**Textauszug**
--------------------------------

Wie der "General-Anzeiger" datierte auch die "Neue Mannheimer Zeitung" ihre Jahrgänge ab 1790. So konnte man just zum Umzug im Oktober 1929 zugleich 140jähriges Verlagsjubiläum feiern ...

Alter Wein in neuen Schläuchen

Wie der "General-Anzeiger" zur "Neuen Mannheimer Zeitung" wurde

Nachdem die Inflation überstanden war, stellte die "Dr. H. Haas'sche Buchdruckerei GmbH" ihre Bilanz auf Goldmark um. Die Bilanzsumme betrug 993871 Mark und 46 Pfennig, das Stammkapital weiterhin 900000 Mark.

Früher hatten derartige Gesellschafterbeschlüsse in Mannheim stattgefunden, sei es im Büro des Reichstagsabgeordneten Bassermann oder im Sitzungssaal der Diskonto-Gesellschaft. Nunmehr wurden sie in Berlin vollzogen, in der Hauptverwaltung des Huck-Konzerns in der Corneliusstraße 7. Auch in der Form unterschieden sich die Gesellschafterversammlungen. Früher war dazu ein erheblicher Teil der zwanzig bis vierzig Gesellschafter persönlich erschienen. Nunmehr ließ der Generalbevollmächtigte des Huck-Konzerns, August Kraulidat, lediglich einen Notar in sein Büro kommen, wies die erforderlichen Vollmachten vor, gab die entsprechenden Erklärungen ab, und der Form war damit Genüge getan. (56)

--------------------------------

**Ausgangsdaten**
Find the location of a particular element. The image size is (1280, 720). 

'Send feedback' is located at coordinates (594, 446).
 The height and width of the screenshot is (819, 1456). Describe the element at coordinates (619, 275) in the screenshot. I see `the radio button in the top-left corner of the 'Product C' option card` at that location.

--------------------------------

**Ihre Aufgabe**
Setzen Sie den Textauszug über den Weg vom „General-Anzeiger“ zur „Neuen Mannheimer Zeitung“ im Anschluss an seinen letzten Satz fort.

**Ihre Lösung**
Noch vor der Umstellung der Bilanz auf Goldmark erhielt der "General-Anzeiger" - dem Volksmund als "General-Anstreicher" geläufig - einen neuen Titel, der den Bezeichnungen der übrigen Huck-Blätter nachempfunden war. Um die Leser möglichst wenig zu irritieren, wurde im Juli 1924 zunächst nur der Untertitel "Neue Mannheimer Zeitung" eingeführt. Zwei Monate später wurden Haupt- und Untertitel vertauscht. Das Blatt hieß nunmehr "Neue Mannheimer Zeitung" und führte die alte Bezeichnung "General-Anzeiger" zur Erinnerung im Untertitel.

Die Umbenennung diente kosmetischen Zwecken. Eine politische Kursänderung war damit nicht verbunden. Die Blätter des Huck-Konzerns hielten es sowohl mit der "Deutschen Demokratischen Partei" (DDP) als auch mit der "Deutschen Volkspartei" (DVP), wobei Großunternehmer wie Huck ihre Interessen in beiden Fällen bestens gewahrt wußten.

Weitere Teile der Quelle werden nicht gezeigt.